Joelle is a Dental Student at King’s College London. In the following Case Study, she talks about how she succeeded in the Dental School application process. Read about her motivation to study Dentistry and her thoughts on the future.
What was your pre-Dentistry School experience?
I studied Medical Science and the University of Exeter as my undergraduate degree. As part of this I completed a professional training year in Sydney Australia researching sleep medicine which was a great experience.
For me, Dentistry was not always the career I wanted to pursue. I had applied for Medicine when I left school but my application was unsuccessful. In hindsight, I think this was certainly a good thing! Apart from getting Dental check-ups, I’d had very little interaction with Dentists – I hadn’t even considered it as a career! It was not until I had orthodontic treatment as an adult that I realised that Dentistry had many different specialities and a creative element. After completing some work experience with my local dentist, I was certain that this was the career I wanted to pursue. For me, Dentistry has the ideal balance of science, hands on creativity and patient interaction.
After deciding on Dentistry, what steps did you take next?
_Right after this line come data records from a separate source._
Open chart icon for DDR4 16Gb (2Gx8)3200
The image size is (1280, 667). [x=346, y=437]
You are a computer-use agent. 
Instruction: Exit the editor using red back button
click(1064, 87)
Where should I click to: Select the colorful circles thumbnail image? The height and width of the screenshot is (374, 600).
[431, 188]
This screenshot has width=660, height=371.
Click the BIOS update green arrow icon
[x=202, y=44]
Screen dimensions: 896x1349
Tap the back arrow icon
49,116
During the summer period I completed two weeks of work experience with my local dentist. He was really passionate about teaching students and I learnt a lot just from observing many different procedures. I had previously worked as a care assistant in a home specialising in palliative care, and I also had a great deal of patient interaction during the sleep medicine clinical trial that I worked on. I was able to incorporate all of this into my personal statement which helped with my application.
Why did you choose the schools you applied for?
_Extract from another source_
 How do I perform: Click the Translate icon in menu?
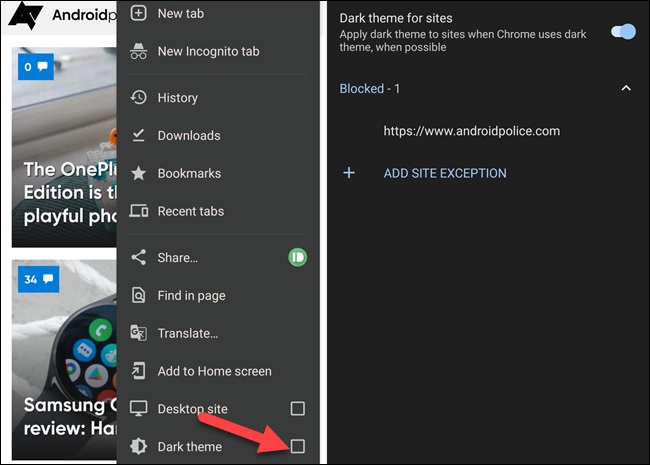pyautogui.click(x=139, y=333)
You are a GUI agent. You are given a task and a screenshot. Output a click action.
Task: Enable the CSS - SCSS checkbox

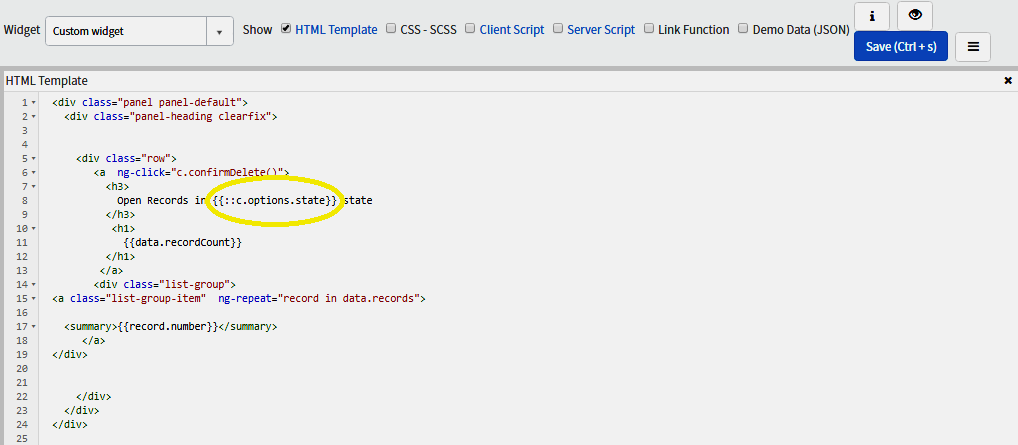point(391,29)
I am studying at King’s College London which was luckily my first choice of university. I was drawn to King’s mainly due to its excellent reputation and its location. Being in London as a dental student is great. There are often conferences and talks relating to Dentistry taking place, so it’s a perk to be able to attend these. KCL also has an accelerated graduate program so that was another advantage for me. I also applied to the University of Central Lancashire (UCLAN), Liverpool and Cardiff. I wanted to apply for mainly graduate entry courses so this was the main reason for my choices. I choose Cardiff because I had heard that the facilities were good and that there was a high degree of patient contact.
When choosing Dental schools to apply for, look into their entry requirements, teaching style and also how they rate in student satisfaction.
How many times did you have to apply before you were successful?
I was extremely lucky and managed to get an offer from both King’s College London and the University of Central Lancashire when I first applied. I know many others who were unsuccessful despite similar and even better applications.
My advice would be to not become disheartened if you are unsuccessful. Don’t give up, as often the quality of applications changes from year to year. Even the number of places available can change! If you are unsuccessful, try to spend the year strengthening your application. Keep up to date with dental news and try to gain some more work experience to keep yourself driven!
How has Dental school matched your expectations?
I’m currently in my first year of studying Dentistry at Kings College London (although I am in the second year of the undergraduate course, because graduates do not sit the first year). Studying Dentistry has been very challenging and clinic days can be exhausting. It’s been great so far to learn from the academics. I have learnt that dentistry often isn’t clear cut and there is a range of techniques to be learnt for a single procedure.
What about the future?
I’m looking forward to treating my first patients at the end of this year and to learning more about the discipline. After my degree I hope to specialise in perhaps Orthodontics or Paediatric Dentistry, although it’s quite early to decide! I have an interest in oral public health so I anticipate that I will be involved with that to some degree.